This is very cool indeed. I'm about a third of the way through and so far it's very interesting. The persistence of tribal/clan forms of social organization have led me to think that instead of exporting European-style parliamentary democracy with party-based proportional representation, we should be reconsidering and adapting the old idea of "mixed government" to local circumstances. Organizing government in a way that the different "orders" of society are represented, while not appropriate to American circumstances, may be a better way of establishing non-tyrannical, representative governments in places where tribes and other pre-modern social organizations predominate. For example in Iraq and Afghanistan perhaps it would have been better to have instituted a bicameral legislature in which one house was democratically elected and the other provided for equal representation of each tribe or clan.
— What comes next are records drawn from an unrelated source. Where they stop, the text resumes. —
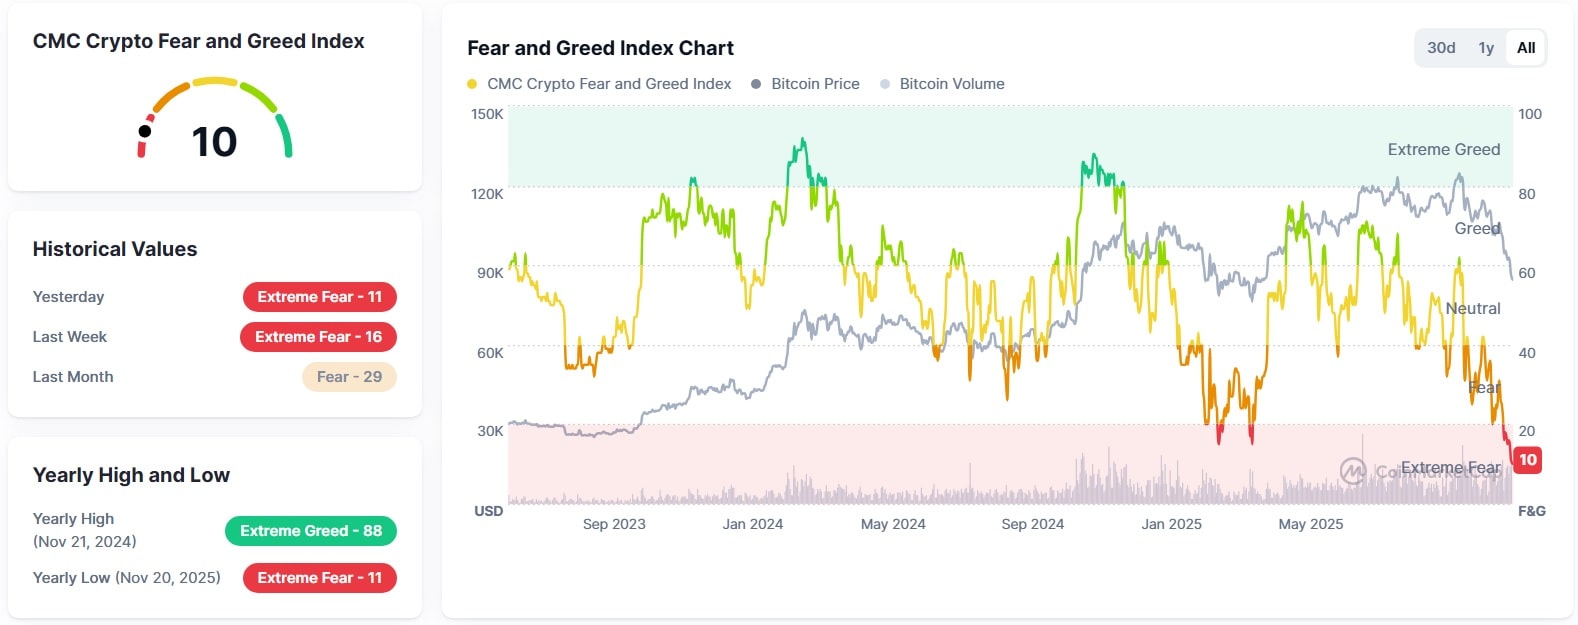Screen dimensions: 1578x625
Task: Click Last Week's Extreme Fear - 16 badge
Action: [x=318, y=337]
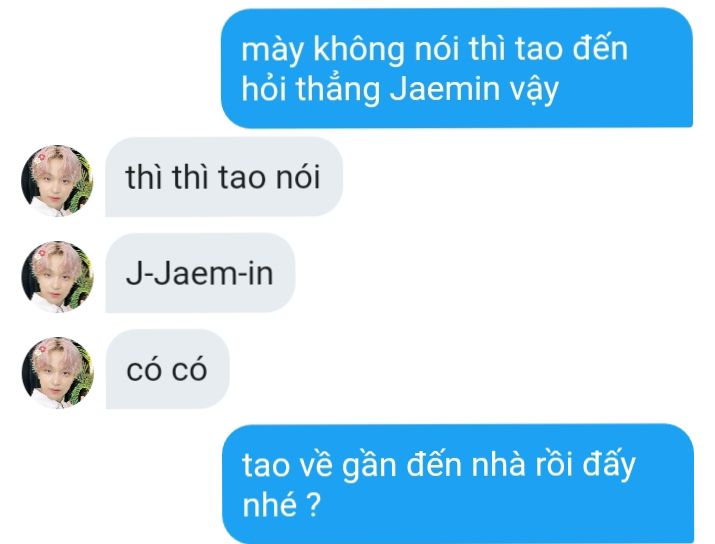View sender profile photo of the middle gray reply
The height and width of the screenshot is (544, 715).
(57, 277)
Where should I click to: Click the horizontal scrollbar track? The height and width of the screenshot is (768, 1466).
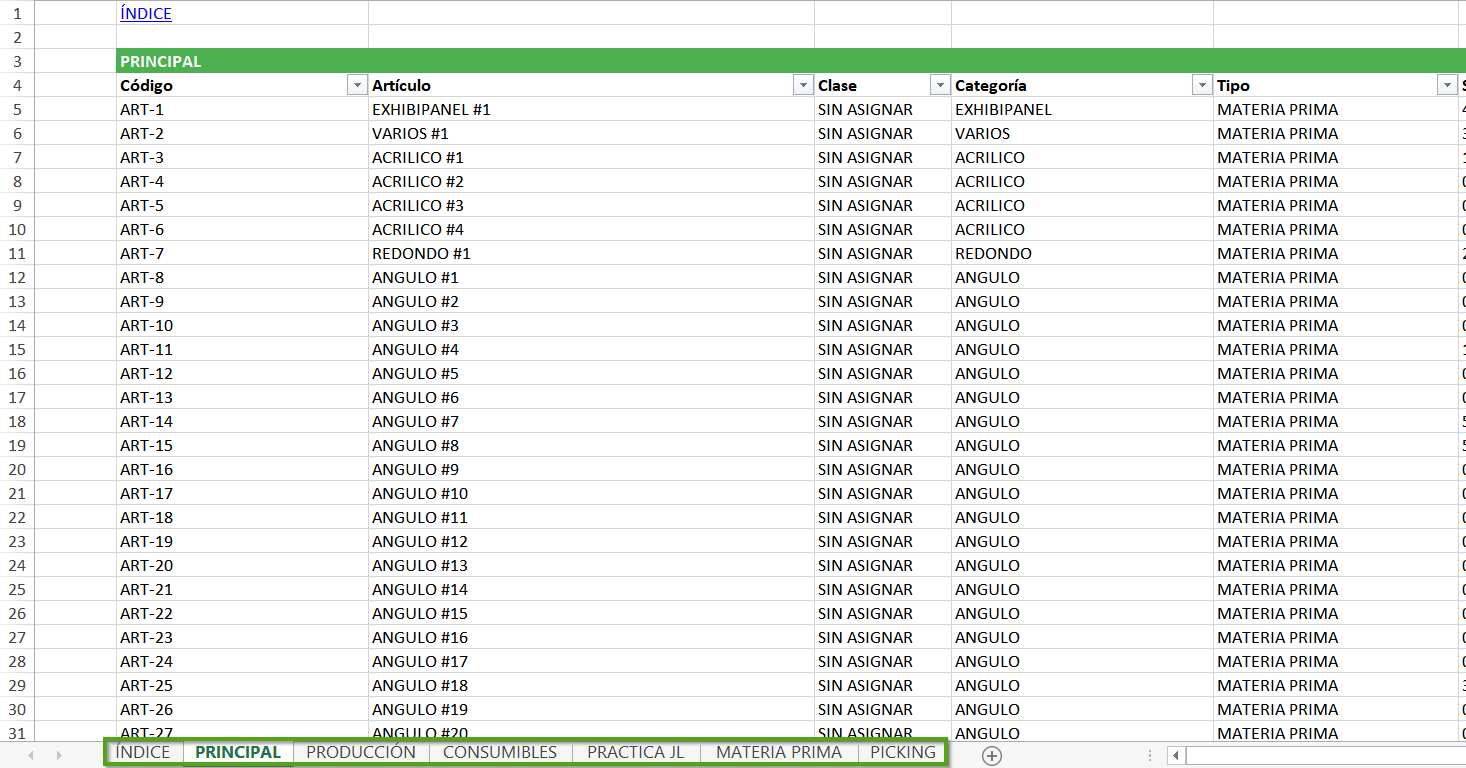tap(1320, 756)
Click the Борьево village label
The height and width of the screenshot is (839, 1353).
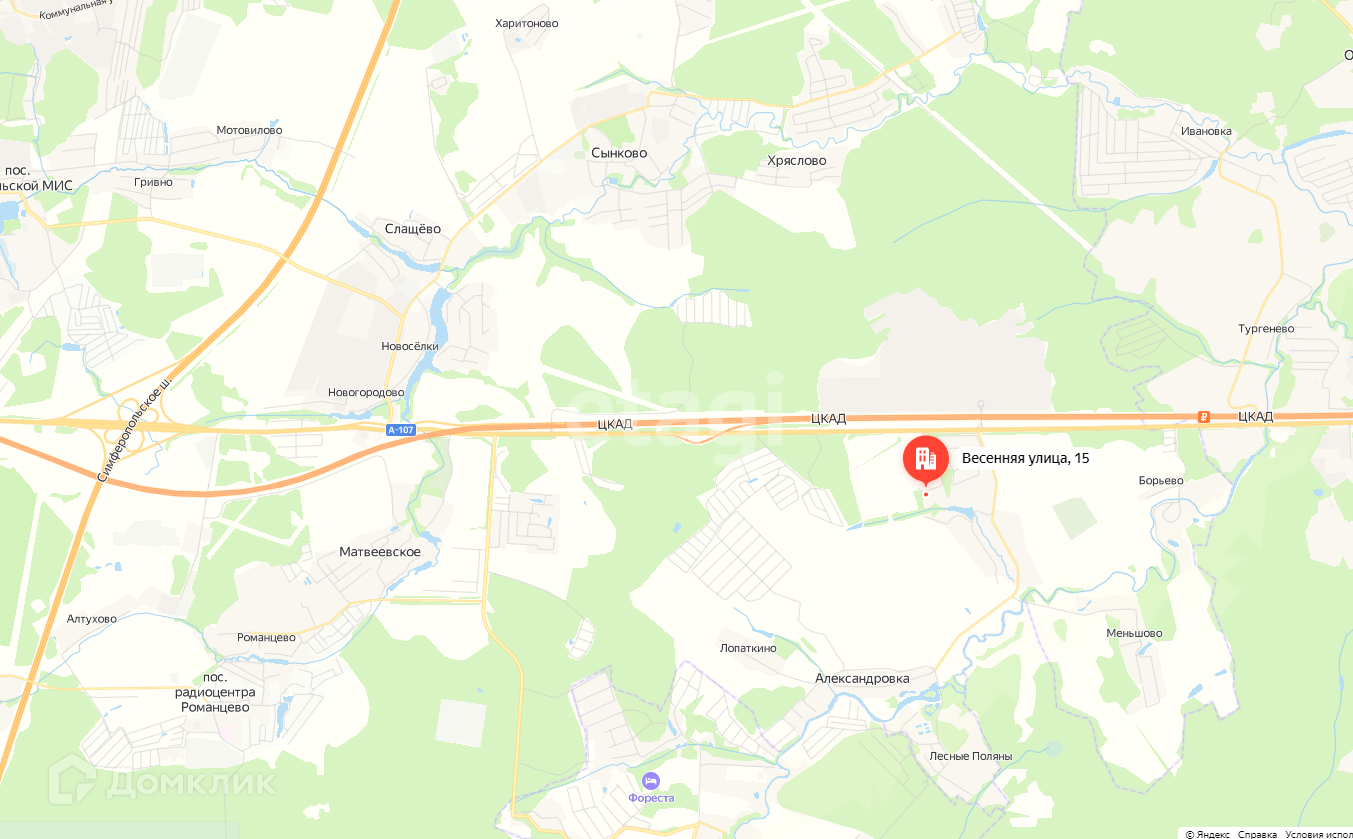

This would have allowed for both the evolution of democracy without abandoning tradition institutions and identities.
# posted by Anonymous : Wednesday, 17 January, 2007
Hi Phil
You hit it on the head regarding pre-modern, tranistional, corporative forms of representation.
Western Europe went through this process with the evolution of the English parliament, the French Estates-General, the Holy Roman Empire's legislative-consultive arm ( Reichsraat ? Landesrat ? Where's a good medievalist when you need them?!?).
Arguably even the United States Senate served this purpose in a republican fashion, until the direct election of Senators.
Perhaps for Afghanistan a lower, directly representative house should have been balanced by a Loya Jirga upper house. It might have kept more Pushtun leaders engaged rather than neutral or pro-Talban.